After the parsing, each concept name C can be represented as an ordered array of elements [c1, c2, …, cn], where ci can be a single word, a base noun chunk, or a secondary noun chunk. For instance, the concept name “Primary basal cell carcinoma of left eyelid” can be represented in 2 forms: (1) [primary basal cell carcinoma, of, left eyelid] and (2) [primary, basal cell, carcinoma, of, left eyelid].

Identifying replacement candidates

In this step, we identify replacement candidates that are more general than the noun chunks (base and secondary) in each concept name. If a noun chunk can be mapped to a UMLS atom (ie, the noun chunk is also a concept name in an existing source terminology), then we consider the concept names of this atom’s ancestors in its source terminology as replacement candidates for the noun chunk; otherwise, the noun chunk is considered as not having any replacement candidates. In other words, we leverage existing IS-A relations in the UMLS source terminologies to identify replacement candidates. To avoid replacement candidates being too general, we leveraged ancestors of the atom within a distance of 2 levels using depth-limited search.30

Take the concept name “Acute dacryoadenitis of left eye” in Table 1 as an example, it can be represented as an array [acute dacryoadenitis, of, left eye]. The noun chunk “acute dacryoadenitis” can be mapped to 9 atoms. For example, A2889158 is an atom sourced from the SNOMED CT (U.S. edition) with 7 level-2 ancestors. After going through all the 9 atoms, the following replacement candidates for “acute dacryoadenitis” can be obtained: “disorder of lacrimal gland,” “disorder of eyelid or lacrimal system,” “dacryoadenitis,” “inflammation of specific body systems,” “acute inflammatory disease,” “inflammatory disorder of head,” “acute disease,” and “inflammatory disorder.”

Table 1.

An example of the transformation process for “Acute dacryoadenitis of left eye”

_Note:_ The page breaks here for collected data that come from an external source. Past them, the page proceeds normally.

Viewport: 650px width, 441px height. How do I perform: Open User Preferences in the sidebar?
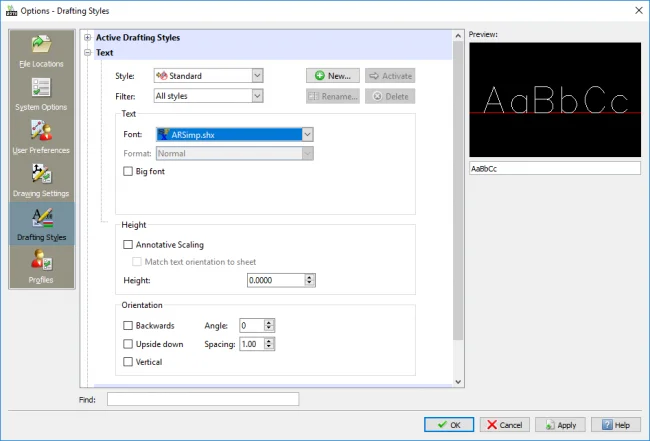[x=41, y=136]
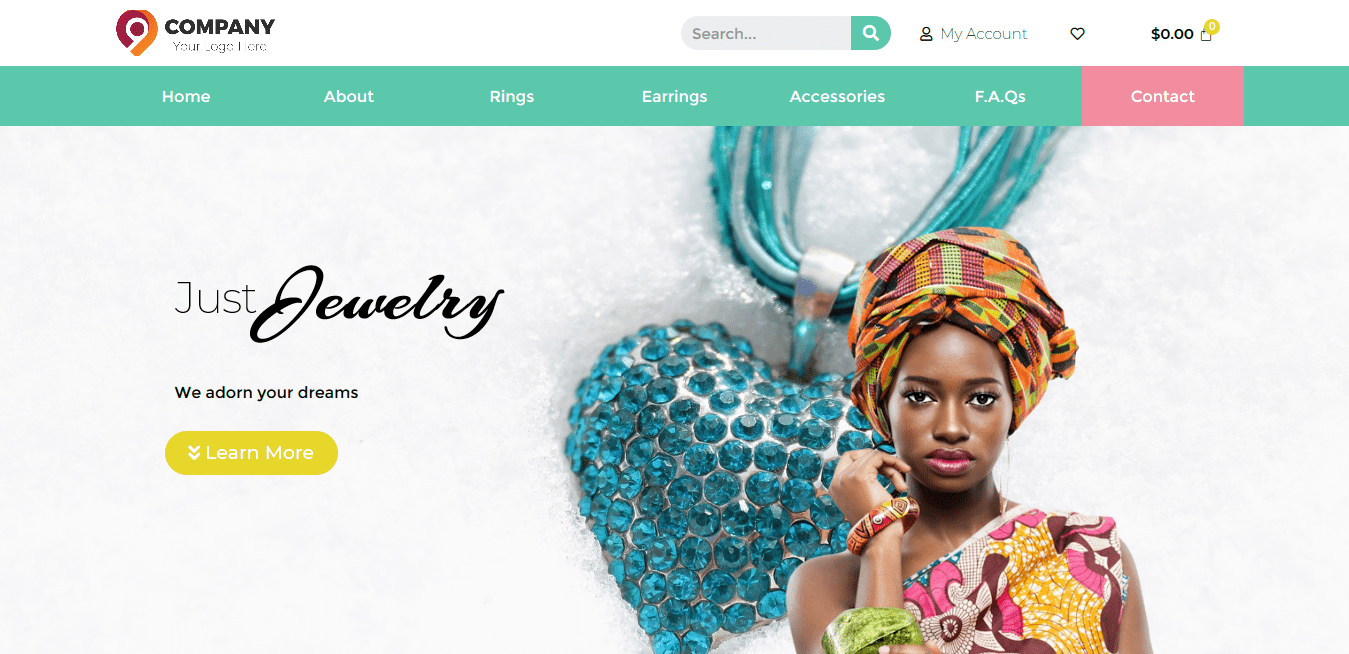Click the yellow cart item count badge

1212,27
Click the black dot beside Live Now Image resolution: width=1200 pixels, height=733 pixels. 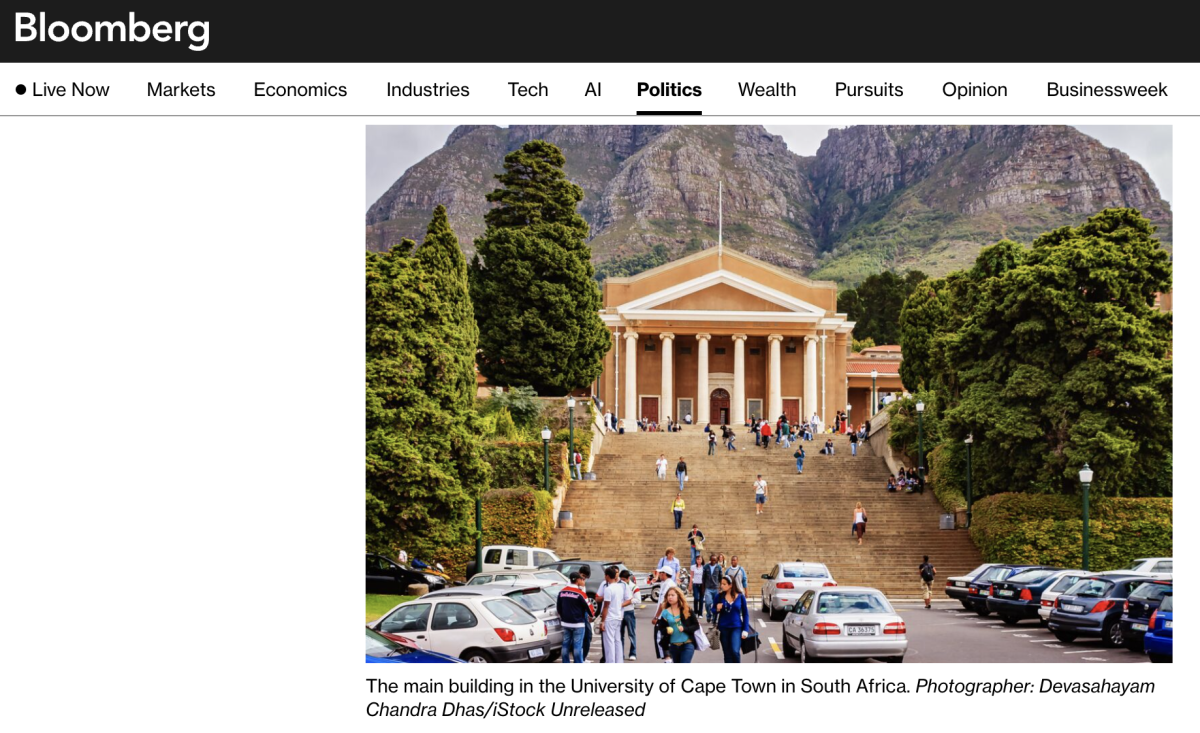coord(21,90)
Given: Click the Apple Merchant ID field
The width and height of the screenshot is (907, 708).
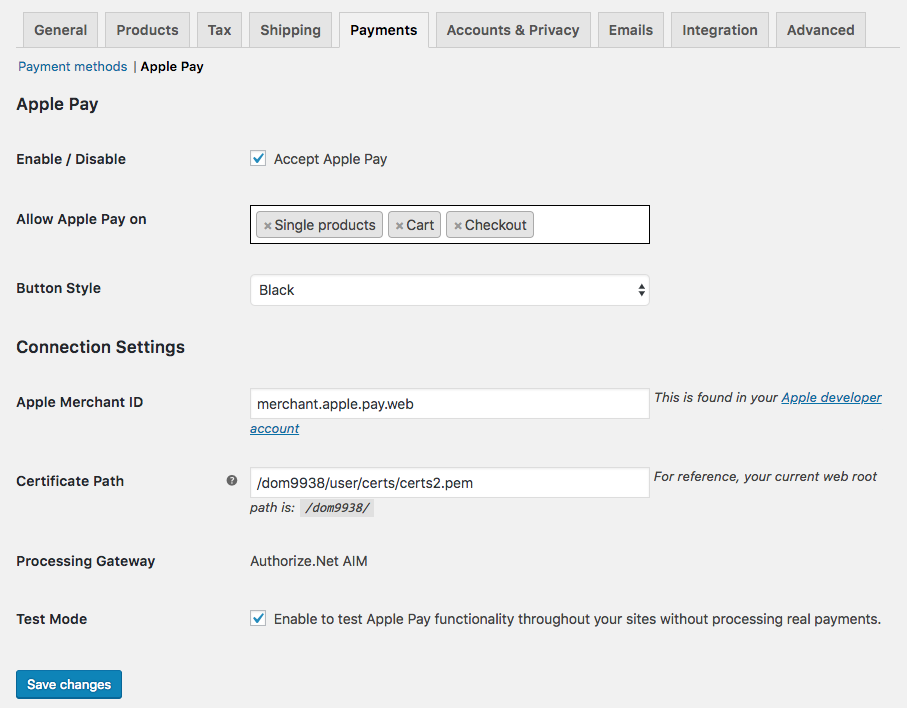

Concept name Acute dacryoadenitis of left eye
Representation ([c1, c2, c3]) [acute dacryoadenitis, of, left eye]
Replacement candidates for “acute dacryoadenitis” (r1) {dacryoadenitis, inflammation of specific body systems, acute disease, acute inflammatory disease, inflammatory disorder, inflammatory disorder of head, disorder of eyelid or lacrimal system, disorder of lacrimal gland}
Replacement candidates for “left eye” (r3) {organ of special sense, eye, subdivision of face}
Combinatorial replacements [{acute dacryoadenitis, dacryoadenitis, inflammation of specific body systems, acute disease, acute inflammatory disease, inflammatory disorder, inflammatory disorder of head, disorder of eyelid or lacrimal system, disorder of lacrimal gland}, of, {left eye, organ of special sense, eye, subdivision of face}]
Potentially missing IS-A relations detected in source terminologies SNOMEDCT_US:
“acute dacryoadenitis of left eye” IS-A “acute disease of eye”
MEDCIN:
“acute dacryoadenitis of left eye” IS-A “inflammatory disorder of eye”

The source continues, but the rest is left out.